Em sua análise, Telma identificou que os discursos que permeavam a fase sertanista de José de Alencar indicavam que a escravidão era “necessária para a evolução” do país, algo que ele já havia defendido em sua atuação como político. Em seus escritos, negros escravizados eram retratados como submissos e dóceis, enquadrando a escravidão como benéfica. Além disso, apontava que a população negra deveria ser “civilizada” através da promoção de ações de “branqueamento”, uma forma de ação eugênica.
Já Luiz Gama, advogado, poeta e ainda pouco conhecido no país, falava da aceitação da própria existência como negro, notoriamente no poema “Quem sou eu”, que expõe o forte preconceito da sociedade da época. Filho de mulher negra livre, Gama foi vendido pelo pai e lutou pela própria liberdade. Durante sua atuação como advogado chegou a libertar cerca de 500 escravos; como jornalista promoveu a causa abolicionista e se opôs a ideia de “branqueamento” da sociedade brasileira.
Finalizando a exposição, a professora Telma explicou que, enquanto Alencar buscava justificar a necessidade da escravidão, Gama buscou mostrar a realidade do escravo. Assim, usando seu lugar de enunciação, Gama promoveu um “outro olhar” e deveria ser recuperado, para que não exista “o perigo de uma história única”.

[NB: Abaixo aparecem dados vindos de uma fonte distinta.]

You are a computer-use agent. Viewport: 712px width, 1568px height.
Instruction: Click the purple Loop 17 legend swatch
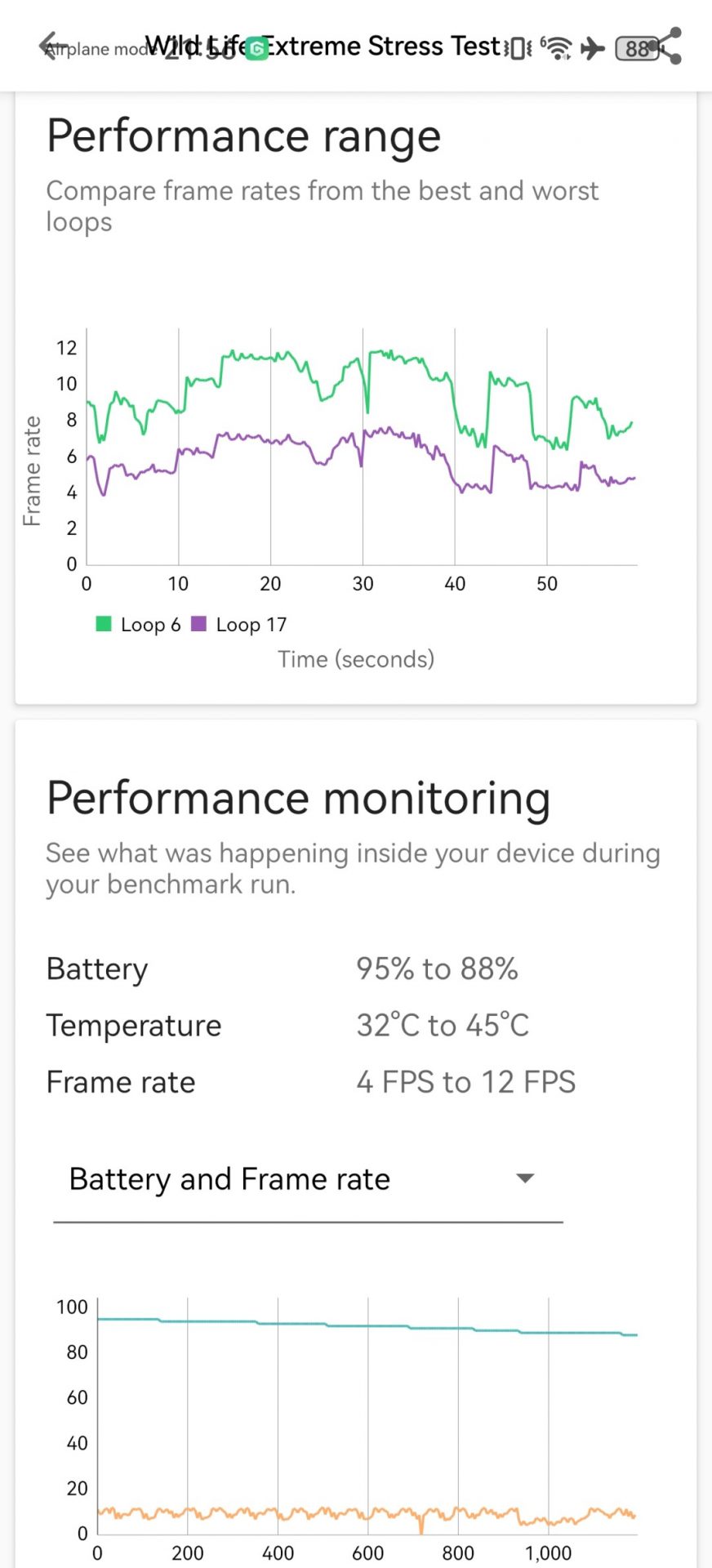pyautogui.click(x=198, y=624)
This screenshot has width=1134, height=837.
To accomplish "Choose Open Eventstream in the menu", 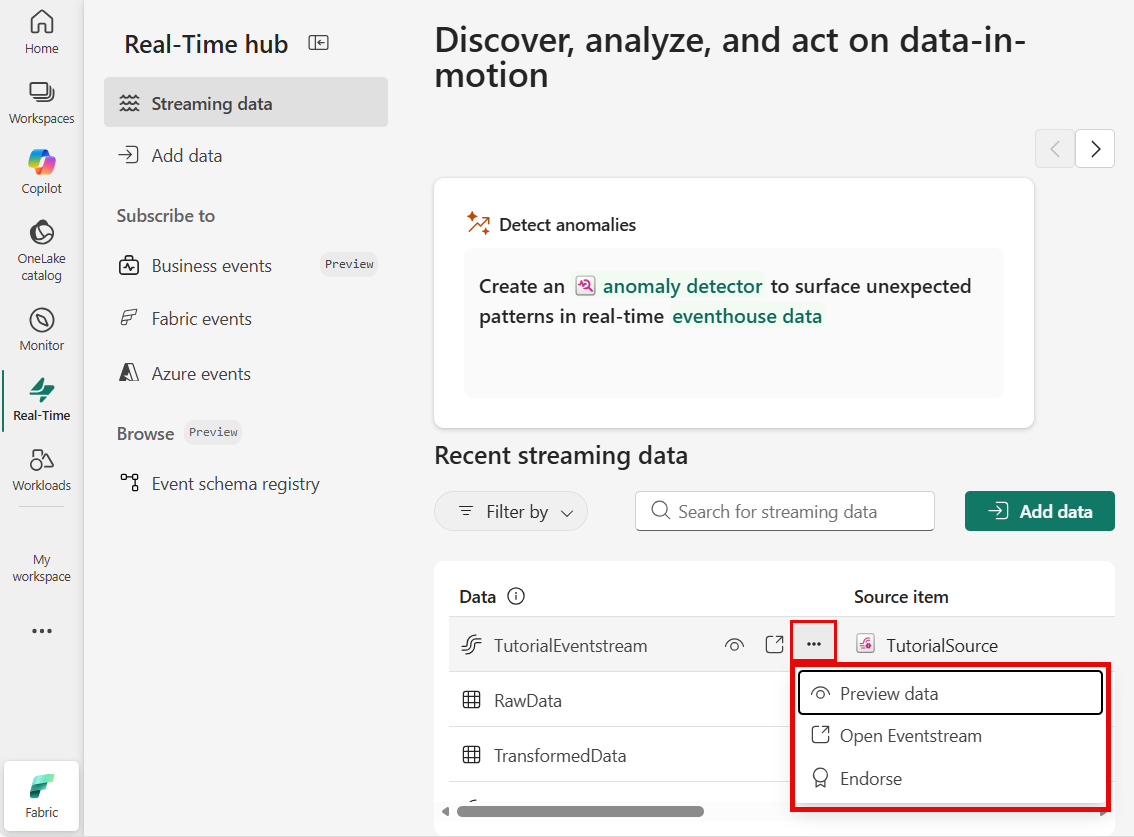I will point(910,736).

E à noite foi promovida a Oficina de Slam Afrolíricas, com Rogério Coelho, Anárvore, Eliza Castro e Izabela Reis. Por meio da arte e da cultura, o objetivo foi ensinar a construir rimas, como forma de refletir a realidade da juventude negra periférica. A atividade foi realizada Território Freiriano, na Faculdade de Educação – FaE/UFMG.
Encerramento
No dia 29/11, foi realizada a apresentação “Processo mau-olhado bem olhado: oração sobre nossas águas”, por Janaina Barros e Wagner Leite Viana, ambos da Escola de Belas Artes – EBA/UFMG. A atividade ocorreu, no Auditório Luiz Pompeu de Campos da Faculdade de Educação – FaE/UFMG e encerrou as atividades da 1ª Semana Negra do APUBH. A videoperformance apresenta os corpos feminino e masculino negros numa interação que reflete os afetos e sua dimensão política na formação da família negra em diáspora. Buscando elementos do discurso religioso, procura-se apresentar um questionamento do corpo como lugar possível de liberdade.